Buna ek olarak, eğer gelişim sürecinde, bir çocuk agresif dürtülerini kontrol etmeyi öğrenmezse, o zaman gelecekte ergenlikte - ergenlikte ve gevşek davranış eğilimi - ergenlikte akran yönelimi ile tehdit eder. Örneğin, 8 yaşında, diğerlerine karşı kendiliğinden öfke ve şiddet ifadesinin, diğer insanlara karşı fiziksel güç kullanımına, sokaklarda dolaşmaya, şirkete yatkın olmaya, sigara içmekten zevk almaya, alkol almaya ve karşı cinsle etkileşime girmesine neden olduğu tespit edilmiştir. 14 yıl ve 20 yıl sonra - yıkıcı eylemler, ebeveynlerle çatışmalar, arkadaşlarla toplantı yapma ihtiyacı, içme, sigara içme ve cinsel ilişkiler.

Çok küçük yaşlardan itibaren saldırganlığın biyolojik yönü çocuklarda doğaldır. Daha sonra, erkekler fiziksel saldırganlıkta tezahür eden doğrudan saldırganlık yöntemleri ile tanımlanır ve kızlar doğrudan, sözlü, dolaylı saldırganlık, olumsuzluk yaratan saldırganlık yöntemleri değildir. Yaşlandıkça, yüksek derecede saldırganlık derecesine sahip çocuklarının önlenmesi ve aşılmasında ebeveynlere dikkat edilmemesi psikolojik travmaya, yıkıcı eylemlere, çatışmalara ve çocukta yıkıma neden olur.

"Ben" - bireyler olarak,

"Ben" - bir kişi olarak

"Ben" - birey olarak,

“Ben” - bireyler olarak, çocuğun kendine ve başkalarına karşı içten saygısızlık ve memnuniyetsizlik.

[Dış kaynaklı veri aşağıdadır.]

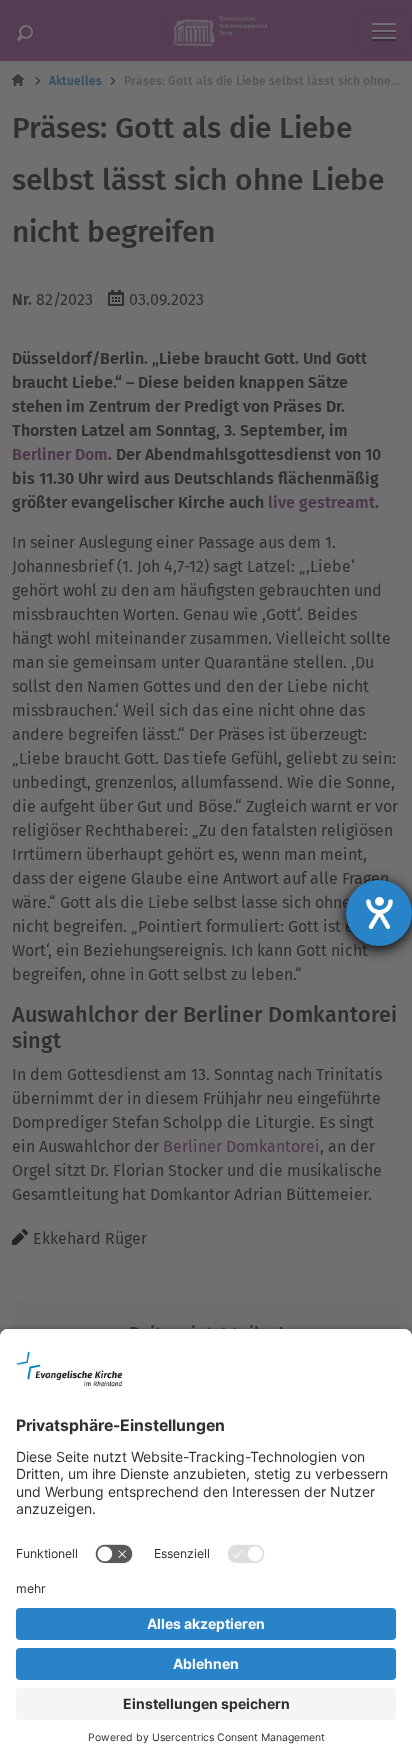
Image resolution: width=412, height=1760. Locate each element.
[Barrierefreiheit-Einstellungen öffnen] (379, 913)
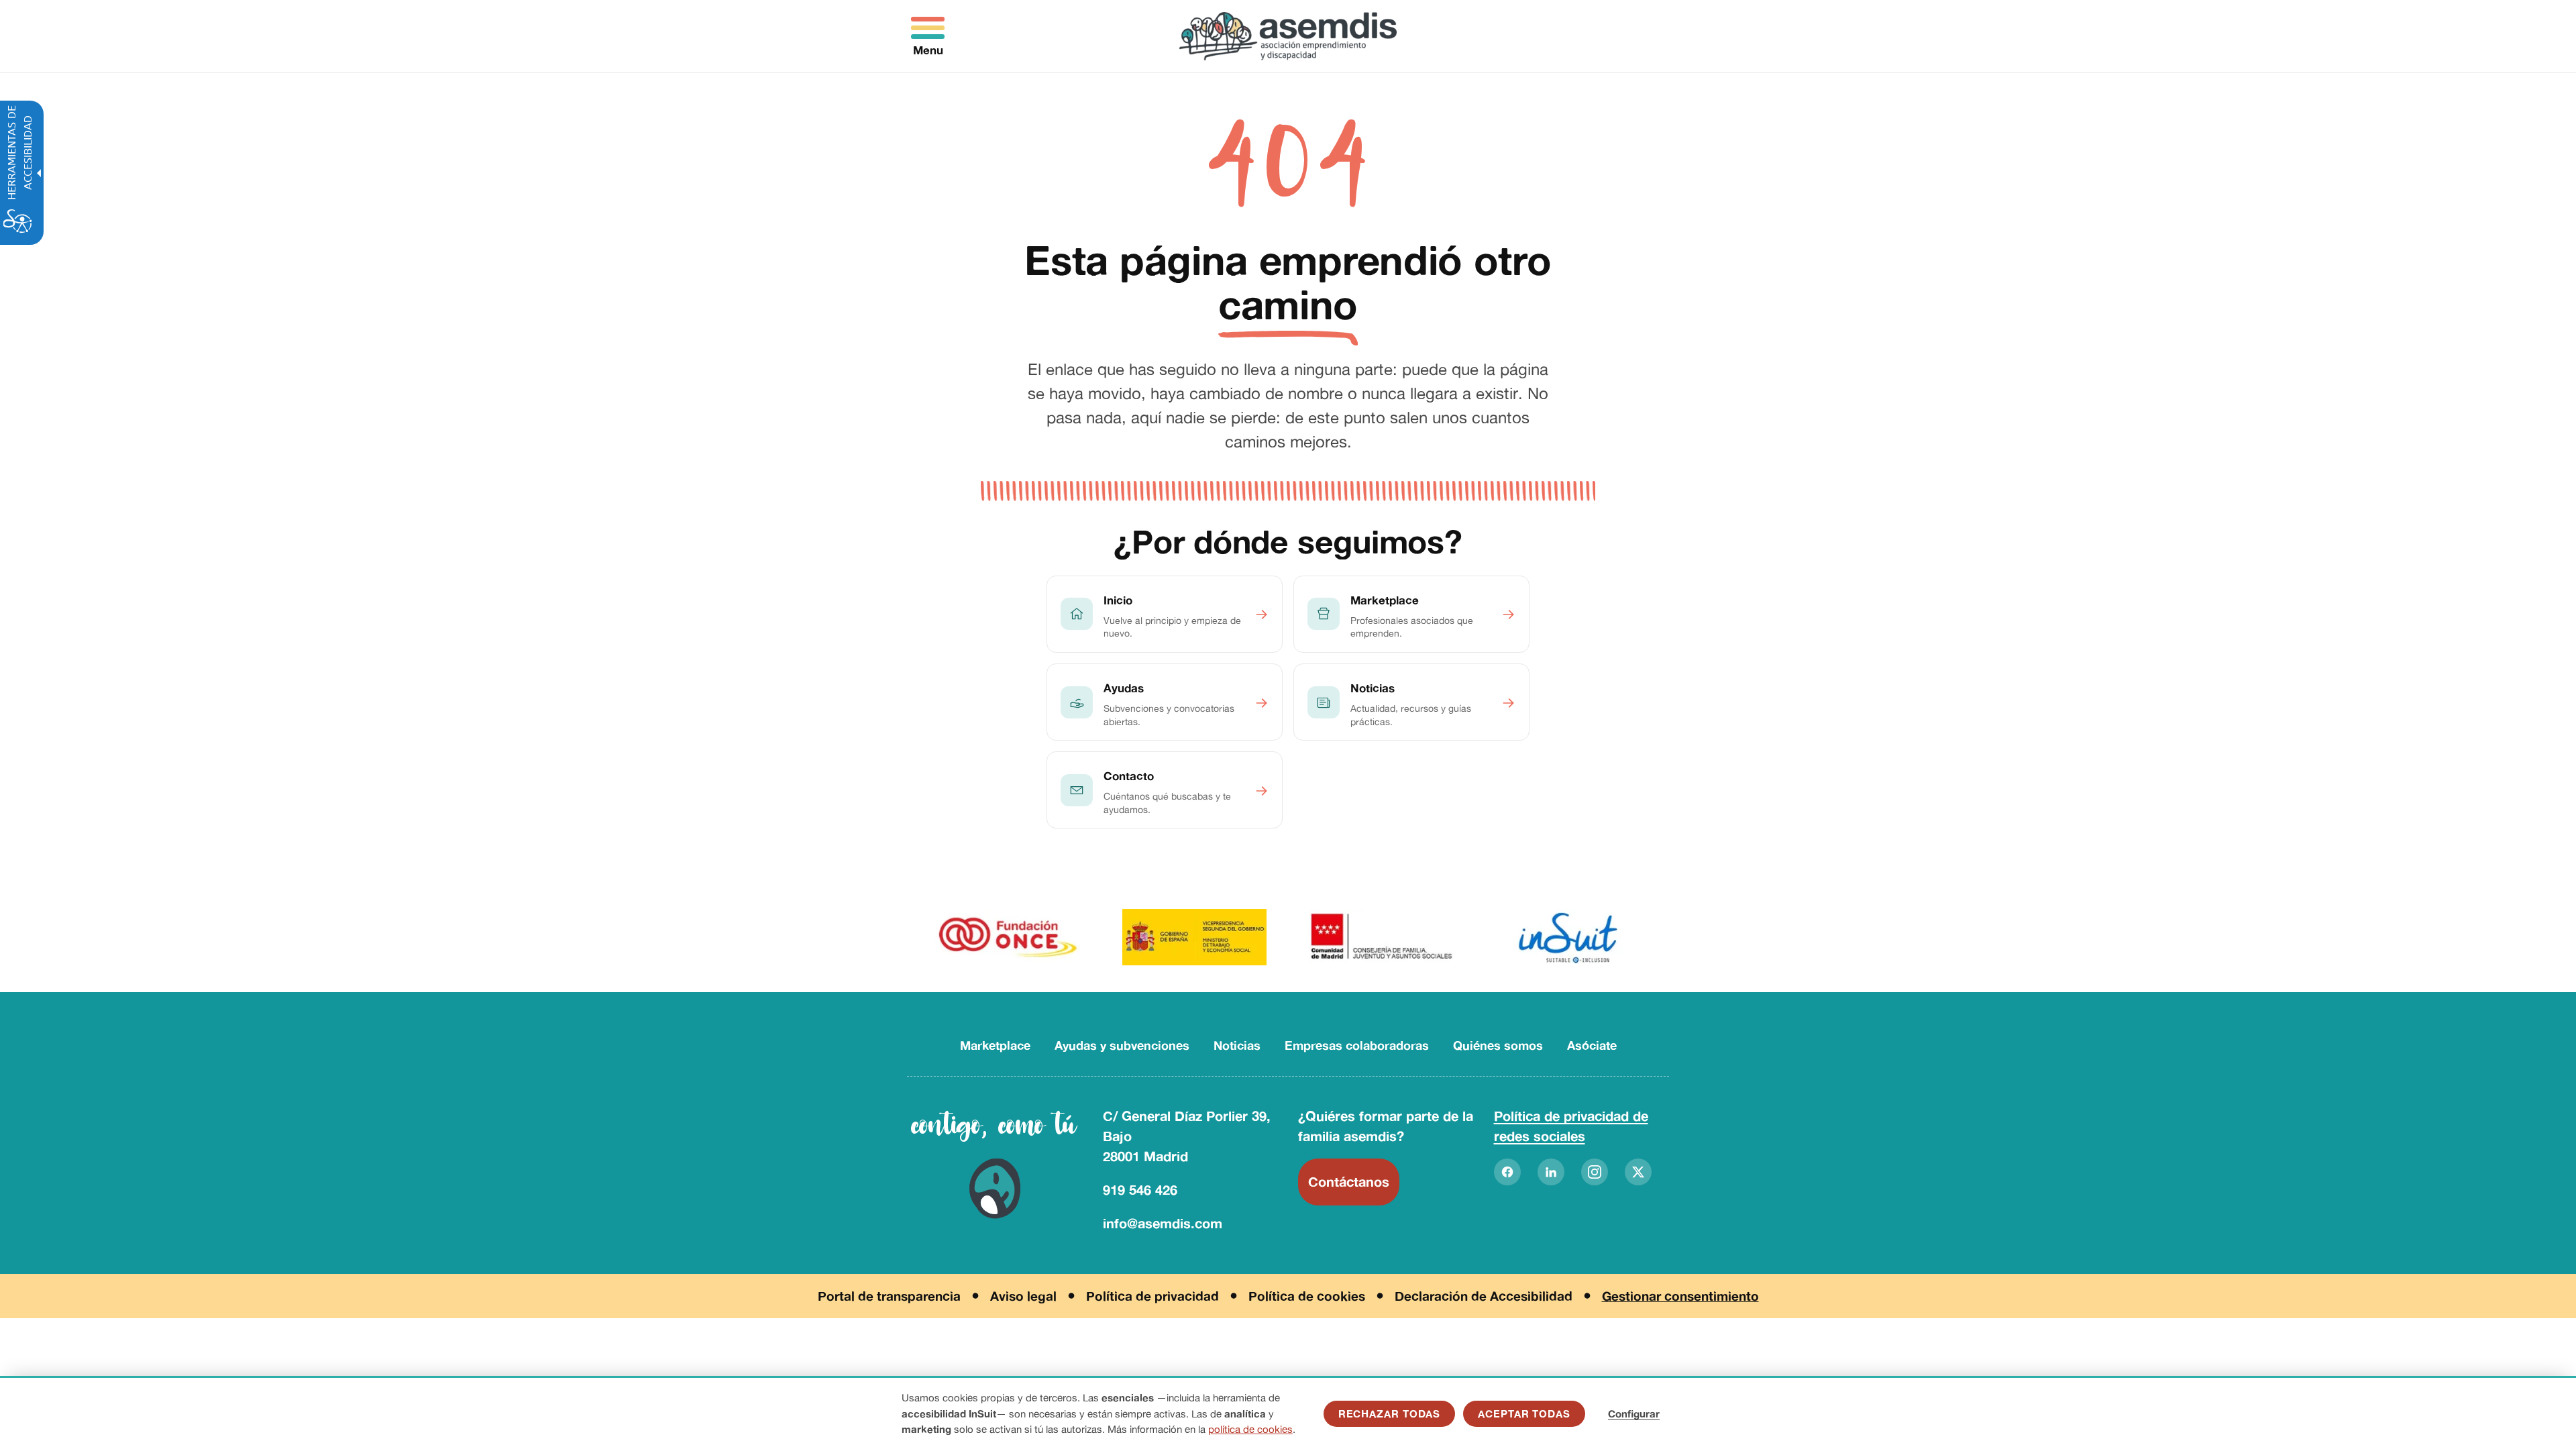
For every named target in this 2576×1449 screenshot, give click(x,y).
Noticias (1237, 1045)
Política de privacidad (1152, 1296)
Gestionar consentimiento (1680, 1296)
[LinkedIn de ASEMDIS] (1551, 1172)
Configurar (1634, 1413)
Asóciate (1592, 1045)
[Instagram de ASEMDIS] (1594, 1172)
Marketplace (995, 1045)
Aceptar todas (1524, 1413)
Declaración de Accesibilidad (1483, 1296)
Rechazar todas (1389, 1413)
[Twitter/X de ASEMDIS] (1638, 1172)
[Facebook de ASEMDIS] (1507, 1172)
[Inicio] (1288, 36)
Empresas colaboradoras (1357, 1045)
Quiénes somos (1498, 1045)
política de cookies (1250, 1429)
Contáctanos (1348, 1181)
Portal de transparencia (889, 1296)
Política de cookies (1306, 1296)
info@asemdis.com (1162, 1223)
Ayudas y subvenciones (1122, 1045)
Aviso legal (1023, 1296)
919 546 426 (1140, 1189)
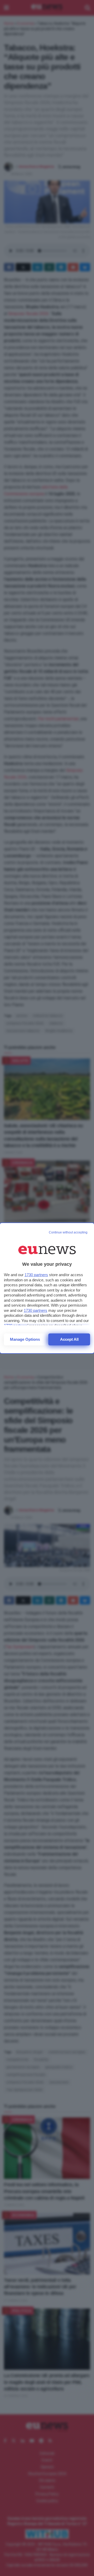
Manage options (25, 1339)
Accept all (69, 1339)
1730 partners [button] (36, 1275)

2.3. Agresifliğin sosyalleşmesi

Saldırganlığın sosyalleşmesi, kişinin kendi saldırgan özlemlerini kontrol etmeyi öğrenme süreci veya belirli bir toplulukta uygarlıkta kabul edilebilir biçimlerde ifadesi olarak adlandırılabilir.“Doğal” agresif potansiyelin daha olgun bir yaşta ortadan kalkmadığı kesinlikle açık. Tıpkı sosyalleşmenin bir sonucu olarak, çoğu, toplumun gereksinimlerine uyum sağlayarak agresif dürtülerini düzenlemeyi öğreniyor. Diğerleri çok agresif olmaya devam ediyor, ancak saldırganlığı daha ustaca göstermeyi öğreniyorlar: sözlü hakaretler, gizli baskılar, örtülü talepler, vandalizm ve diğer taktiksel teknikler. Diğerleri hiçbir şey öğrenmez ve fiziksel şiddetteki agresif etkilerini gösterir.

Burada, çocuğun belirli bir kültürel ortamda yetiştirilmesinin erken yaşantısı, aile gelenekleri ve ebeveynlerin çocuğa karşı tutumlarının duygusal arka planında önemli bir rol oynamaktadır. Örneğin, ünlü etnograf ve sosyolog M.Mid, uygarlığın ilk aşamalarında kalan ilkel toplulukları inceleyerek çok ilginç gözlemler yaptı.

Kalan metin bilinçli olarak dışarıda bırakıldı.